The increasing cost of retaining a customer will likely drive retailers to break up with a poor-fit customer and proactively end the consumer relationship rather than wait for the consumer to end the relationship. In fact, 75% of retailers will take such action by 2025, according to Gartner Inc.’s research.

As organizations explore breaking up with this customer segment, Gartner recommends the following to align across teams:

  • Create a customer-fit score to inform actions to take with a customer, such as deciding to further grow the relationship, maintain the relationship or break up with the customer.
  • Work closely with the CFO and the CFO’s team to ensure the organization’s ability to adequately grow business with, and acquire, good-fit customers, to compensate for the loss of revenue from poor-fit customers.
  • Adjust organizational KPIs, including employee incentives, to include customer breakups along with growth targets.
  • Communicate the breakup strategy to the board and investors to ensure they understand that any reduction in overall retention is intentional, and done to improve the company’s growth.
  • Revise retention targets to center on the percentage of good-fit customers retained, not overall customers retained.

“Business leaders are starting to recognize how costly keeping a poor-fit customer can be for business, such as over customization, custom-made solutions and outsize time spent on servicing.
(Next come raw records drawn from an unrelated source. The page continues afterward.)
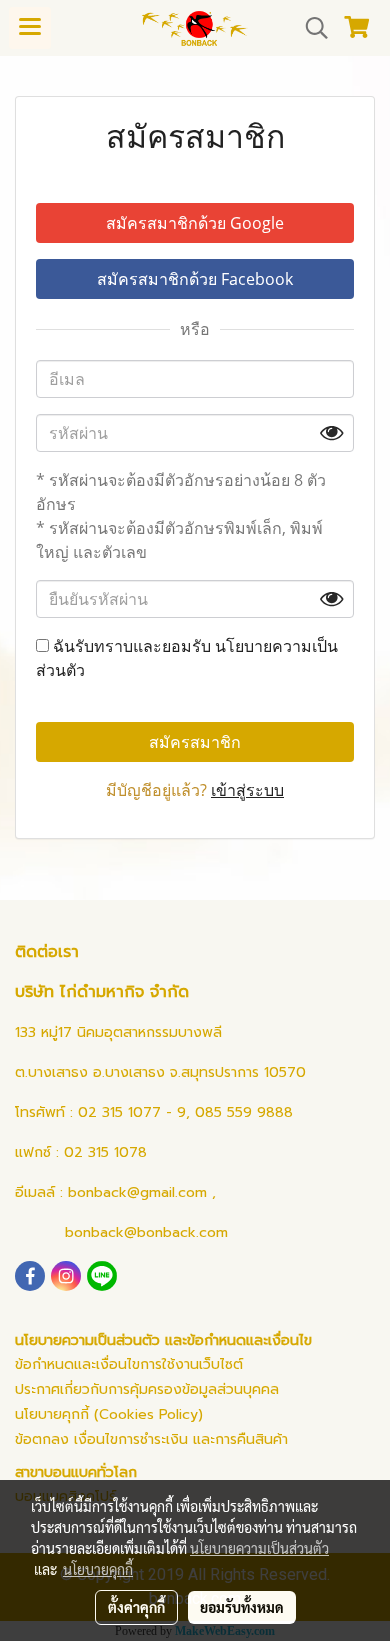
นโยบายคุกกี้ (98, 1569)
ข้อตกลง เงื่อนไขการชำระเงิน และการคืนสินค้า (151, 1439)
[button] (310, 28)
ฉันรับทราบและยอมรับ (187, 658)
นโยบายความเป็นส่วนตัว (259, 1548)
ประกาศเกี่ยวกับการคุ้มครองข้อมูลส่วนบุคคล (147, 1389)
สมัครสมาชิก (195, 742)
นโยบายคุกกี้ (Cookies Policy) (109, 1414)
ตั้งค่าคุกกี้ (136, 1607)
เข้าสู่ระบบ (247, 790)
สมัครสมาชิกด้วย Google (195, 223)
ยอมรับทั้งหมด (242, 1607)
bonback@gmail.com (137, 1192)
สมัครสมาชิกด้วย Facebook (195, 279)
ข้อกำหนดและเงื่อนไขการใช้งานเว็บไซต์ (129, 1364)
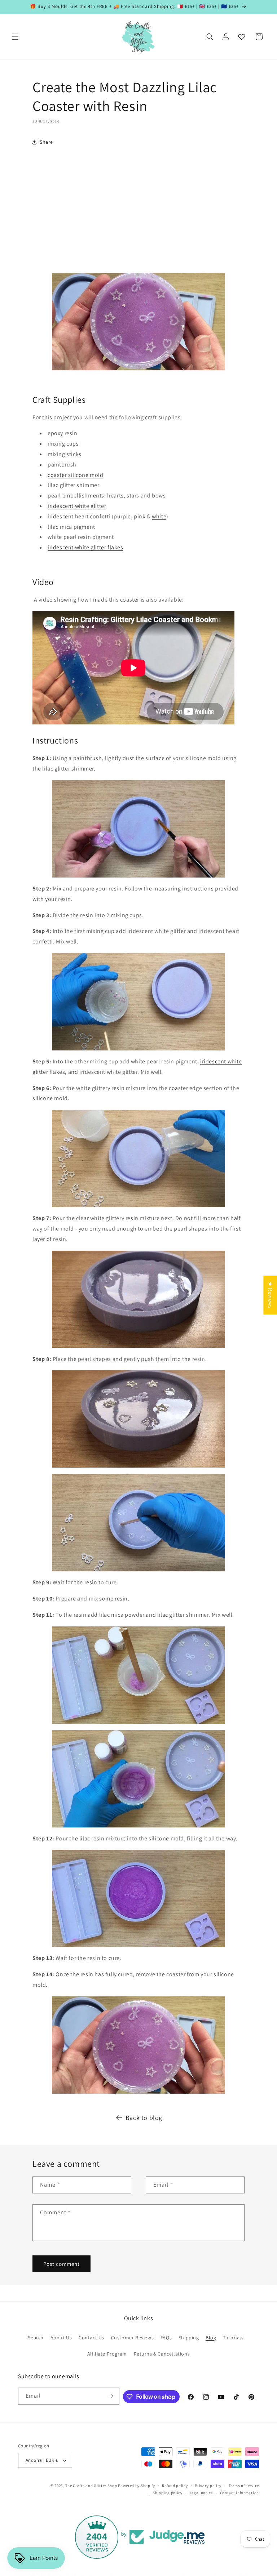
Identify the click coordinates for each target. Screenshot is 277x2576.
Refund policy (175, 2485)
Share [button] (46, 142)
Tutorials (233, 2337)
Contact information (239, 2492)
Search (36, 2337)
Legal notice (201, 2492)
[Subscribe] (111, 2396)
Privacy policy (208, 2485)
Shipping (189, 2337)
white (159, 516)
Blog (211, 2337)
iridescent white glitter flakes (85, 547)
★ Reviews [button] (270, 1294)
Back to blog (144, 2117)
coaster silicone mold (76, 475)
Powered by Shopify (136, 2485)
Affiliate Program (107, 2353)
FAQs (166, 2337)
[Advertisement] (138, 206)
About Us (61, 2337)
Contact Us (91, 2337)
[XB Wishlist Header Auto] (242, 37)
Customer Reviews (132, 2337)
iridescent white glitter (77, 506)
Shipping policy (168, 2492)
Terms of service (244, 2485)
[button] (15, 37)
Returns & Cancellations (162, 2353)
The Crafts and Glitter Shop (91, 2485)
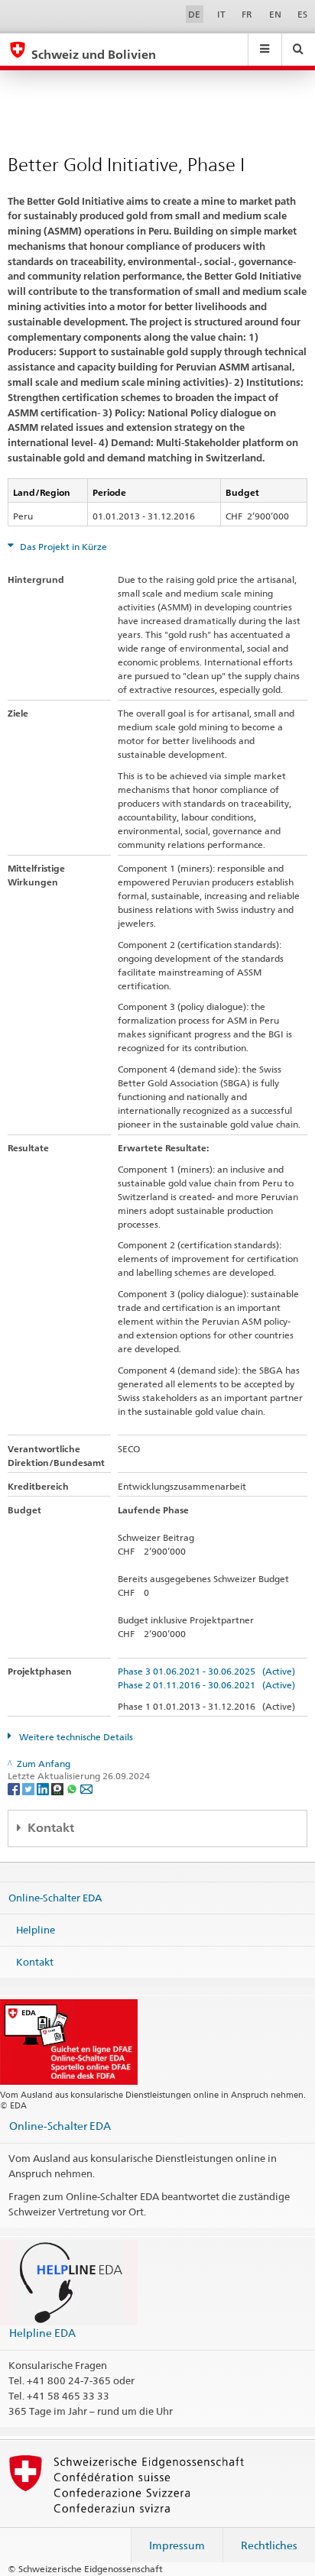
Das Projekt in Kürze (62, 546)
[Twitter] (29, 1788)
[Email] (86, 1788)
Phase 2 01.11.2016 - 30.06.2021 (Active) (206, 1685)
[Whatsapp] (73, 1788)
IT (221, 14)
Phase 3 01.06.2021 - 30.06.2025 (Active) (206, 1671)
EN (275, 14)
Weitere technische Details (75, 1737)
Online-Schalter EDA (55, 1898)
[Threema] (58, 1788)
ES (302, 14)
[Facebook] (15, 1788)
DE (194, 14)
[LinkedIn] (44, 1788)
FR (247, 14)
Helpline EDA (42, 2332)
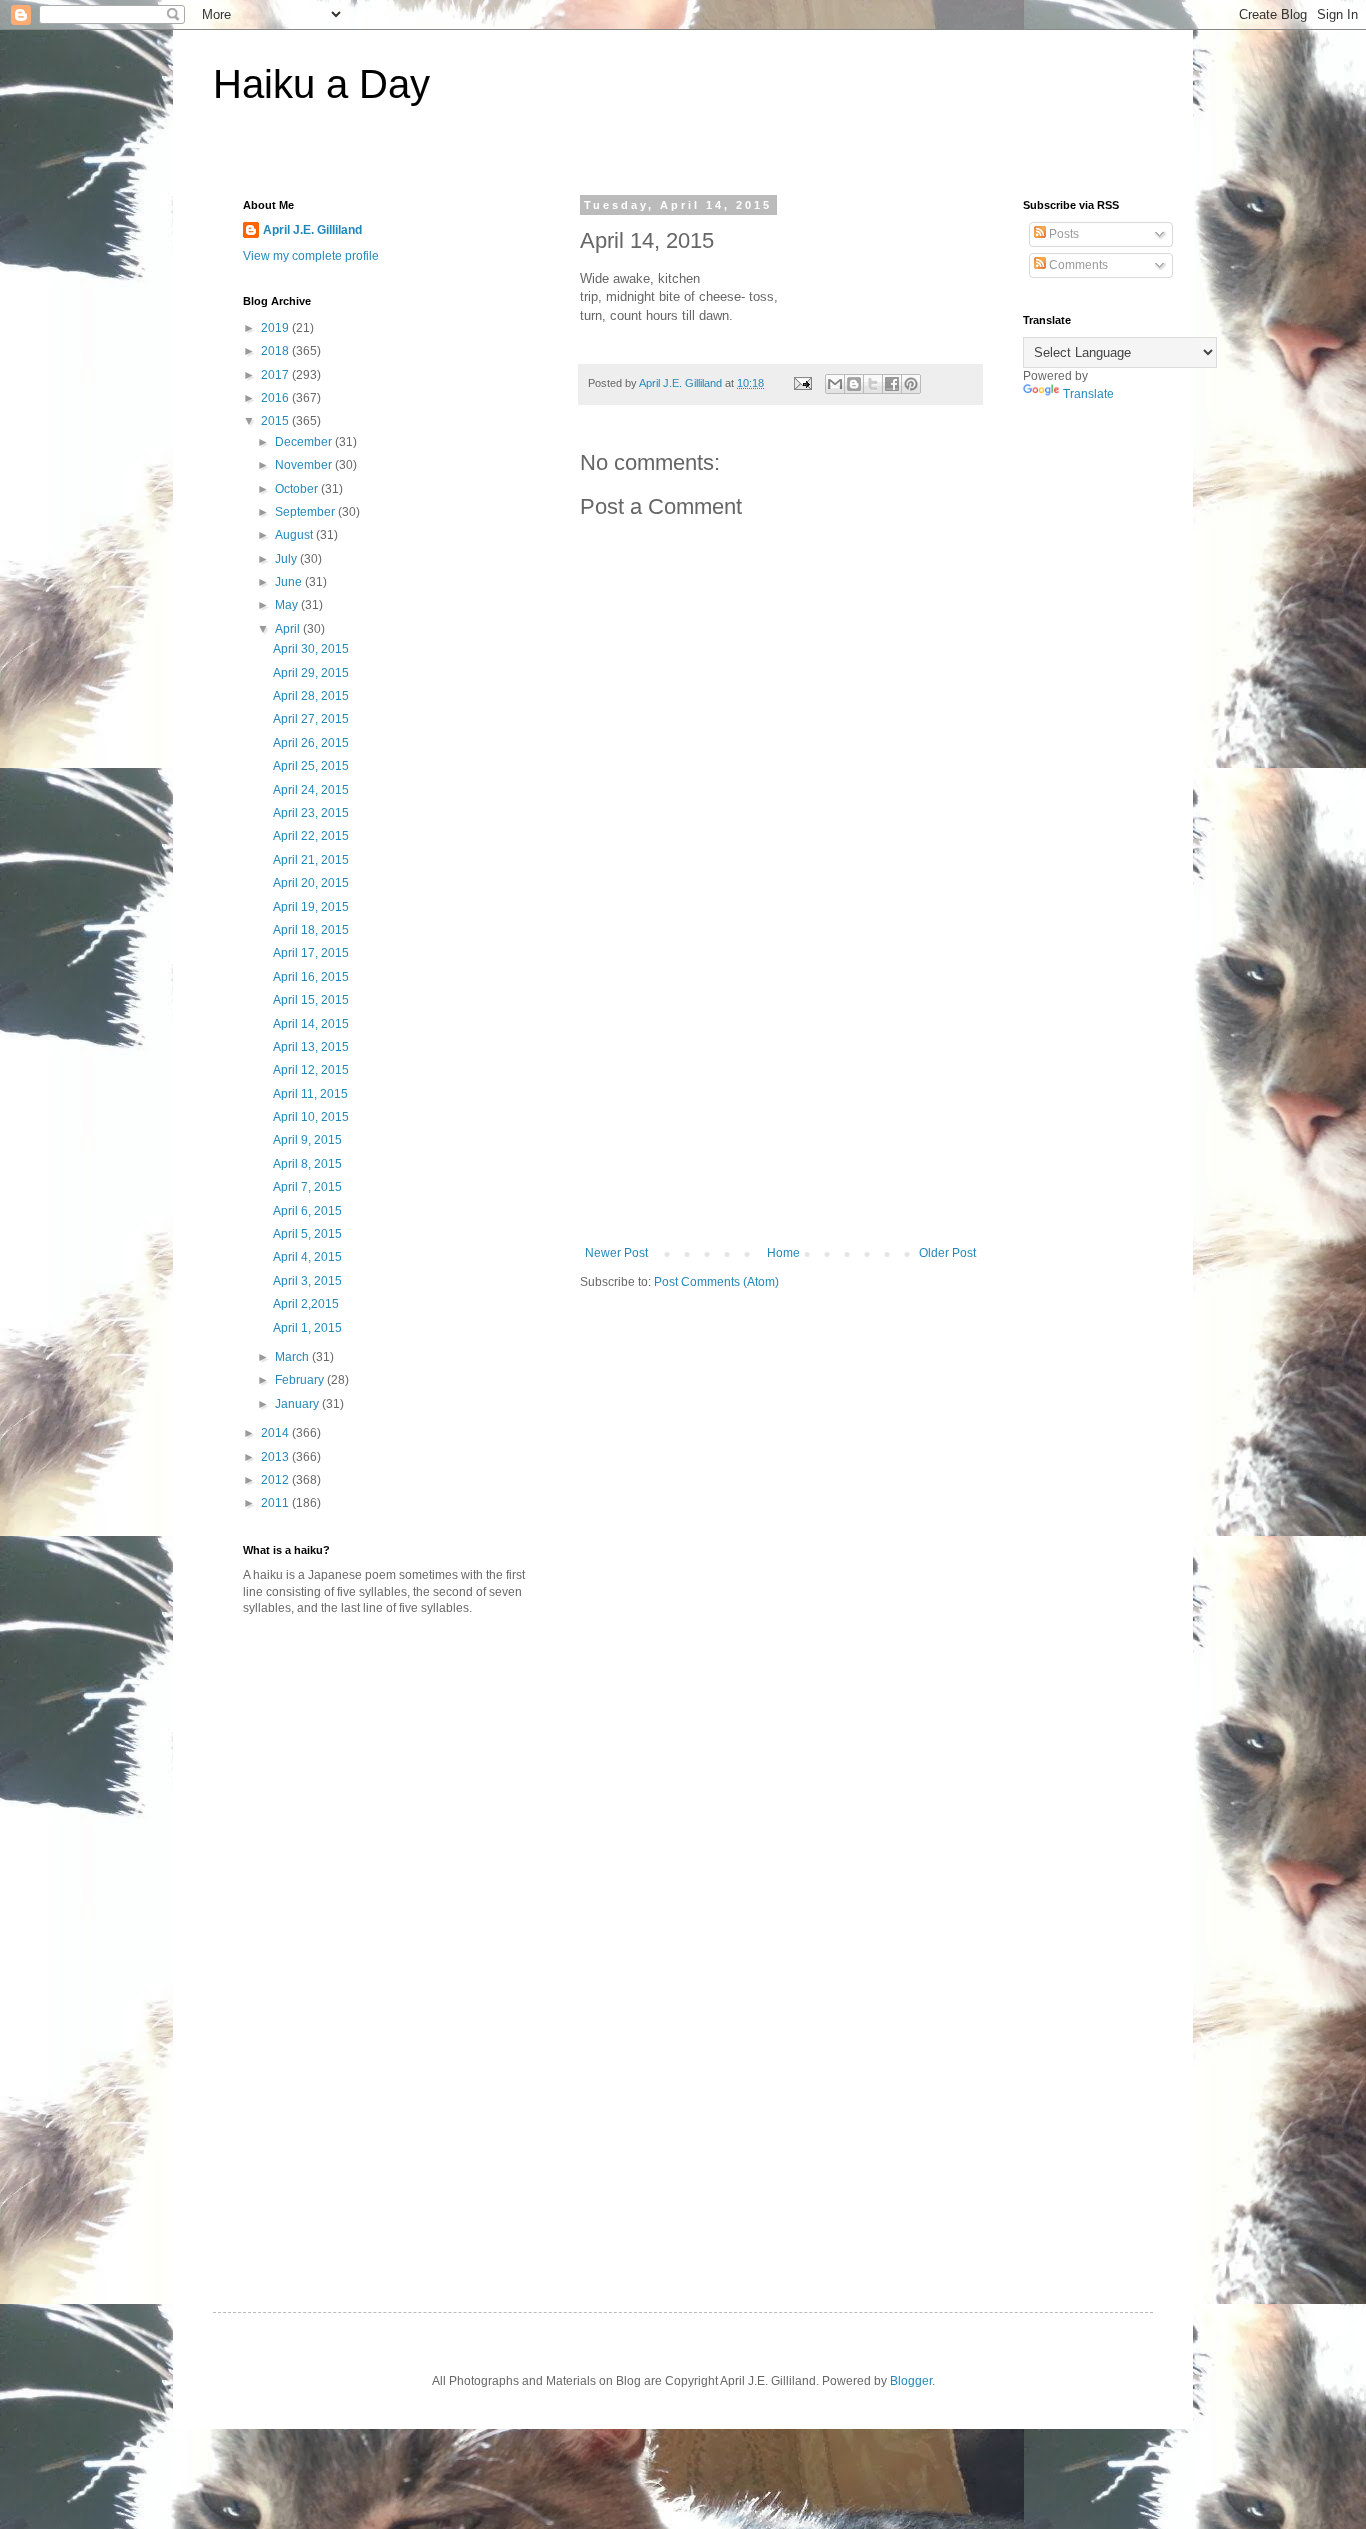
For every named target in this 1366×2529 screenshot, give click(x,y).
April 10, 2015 (311, 1117)
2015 (276, 421)
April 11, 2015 (310, 1094)
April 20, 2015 (311, 883)
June (290, 582)
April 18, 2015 (311, 930)
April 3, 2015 (307, 1281)
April (289, 629)
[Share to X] (873, 384)
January (298, 1404)
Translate (1088, 394)
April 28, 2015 (311, 696)
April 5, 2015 (307, 1234)
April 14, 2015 (311, 1024)
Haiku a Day (321, 84)
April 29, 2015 (311, 673)
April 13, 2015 (311, 1047)
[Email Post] (802, 383)
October (298, 489)
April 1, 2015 (307, 1328)
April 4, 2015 (307, 1257)
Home (783, 1253)
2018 (276, 351)
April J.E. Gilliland (312, 230)
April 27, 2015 (311, 719)
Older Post (947, 1253)
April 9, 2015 (307, 1140)
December (305, 442)
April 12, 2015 (311, 1070)
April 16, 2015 (311, 977)
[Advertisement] (781, 1096)
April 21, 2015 (311, 860)
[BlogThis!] (854, 384)
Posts (1062, 234)
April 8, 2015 (307, 1164)
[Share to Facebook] (892, 384)
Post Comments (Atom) (716, 1282)
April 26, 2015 (311, 743)
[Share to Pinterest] (911, 384)
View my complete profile (311, 256)
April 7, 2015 (307, 1187)
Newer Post (616, 1253)
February (301, 1380)
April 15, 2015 (311, 1000)
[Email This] (835, 384)
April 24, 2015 (311, 790)
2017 (276, 375)
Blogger (911, 2381)
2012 (276, 1480)
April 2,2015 (306, 1304)
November (305, 465)
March (293, 1357)
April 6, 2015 (307, 1211)
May (288, 605)
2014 (276, 1433)
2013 (276, 1457)
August (295, 535)
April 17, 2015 (311, 953)
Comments (1077, 265)
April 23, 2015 (311, 813)
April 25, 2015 (311, 766)
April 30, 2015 (311, 649)
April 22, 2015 (311, 836)
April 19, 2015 (311, 907)
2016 (276, 398)
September (306, 512)
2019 (276, 328)
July (287, 559)
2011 (276, 1503)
Combine that with costs associated with emotional damage that leads to attrition among customer service reps and sellers, which are two talent pools already under pressure. Long-term profit erosion must also be kept top-of-mind, as investments in poor-fit customers may boost revenue in the short run, but compromise profitability in the long run,” said Neha Ahuja, Director and Team manager, Gartner Marketing Practice, on the research findings.